WORK INSTRUCTION ▸ Could you output the whole listing exactly as it stands, minus any images?

EXTRACTED DATA ▸
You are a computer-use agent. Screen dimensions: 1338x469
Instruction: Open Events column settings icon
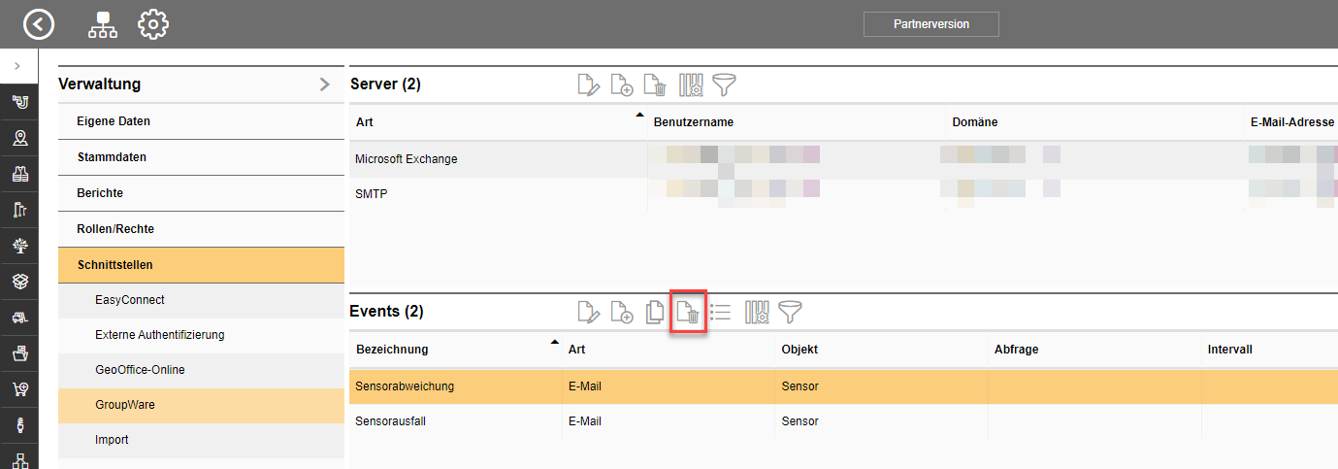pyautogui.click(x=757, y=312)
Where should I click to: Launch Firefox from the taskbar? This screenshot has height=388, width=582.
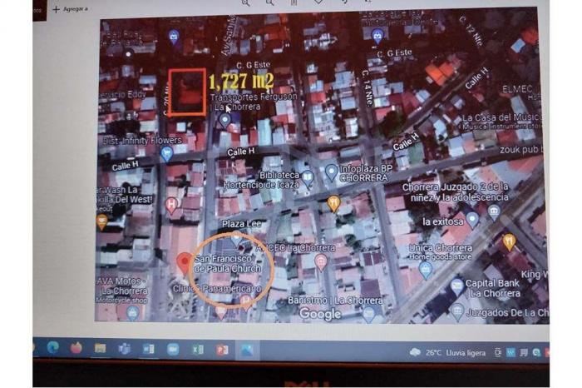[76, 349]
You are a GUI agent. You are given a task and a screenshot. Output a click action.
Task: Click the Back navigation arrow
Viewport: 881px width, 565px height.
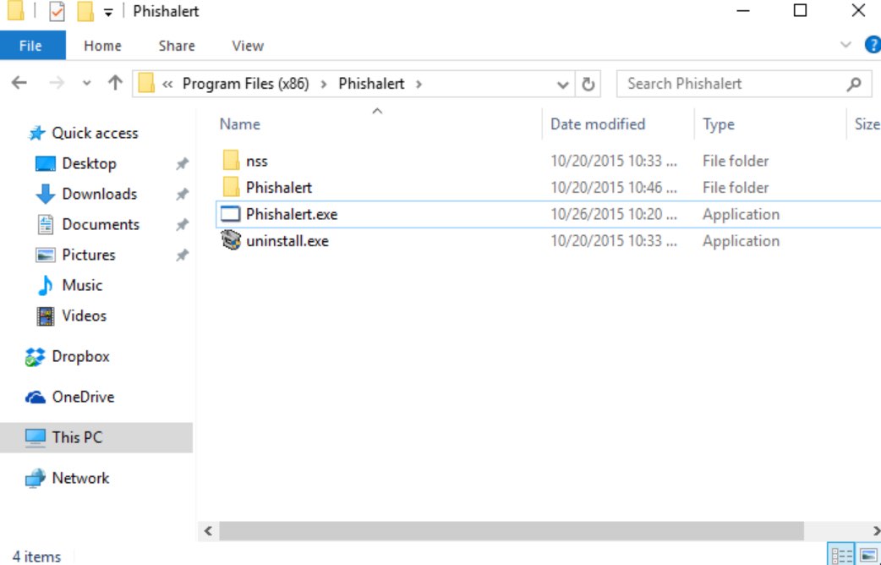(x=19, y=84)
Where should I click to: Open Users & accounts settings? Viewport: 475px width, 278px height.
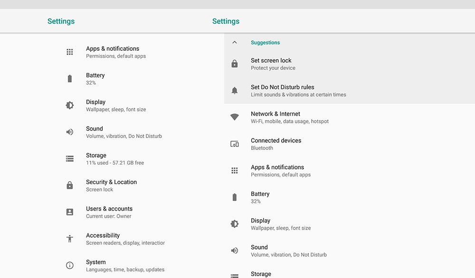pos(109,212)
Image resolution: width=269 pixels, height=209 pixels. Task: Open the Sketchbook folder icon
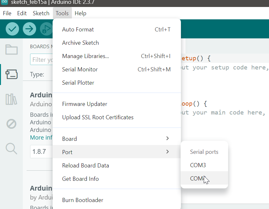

COMPLETED EXERCISE ▸
You are a computer-use agent. Screen dimensions: 1338x469
Instruction: Open Events column settings icon
pyautogui.click(x=757, y=312)
Where should I click to: Launch Firefox from the taskbar? This screenshot has height=388, width=582.
[76, 349]
You are a GUI agent. You are given a task and a screenshot. Output a click action.
Task: Click the Back navigation arrow
Viewport: 881px width, 565px height.
(x=19, y=84)
Where should I click to: Open Users & accounts settings? Viewport: 475px width, 278px height.
pos(109,212)
Image resolution: width=269 pixels, height=209 pixels. Task: Open the Sketchbook folder icon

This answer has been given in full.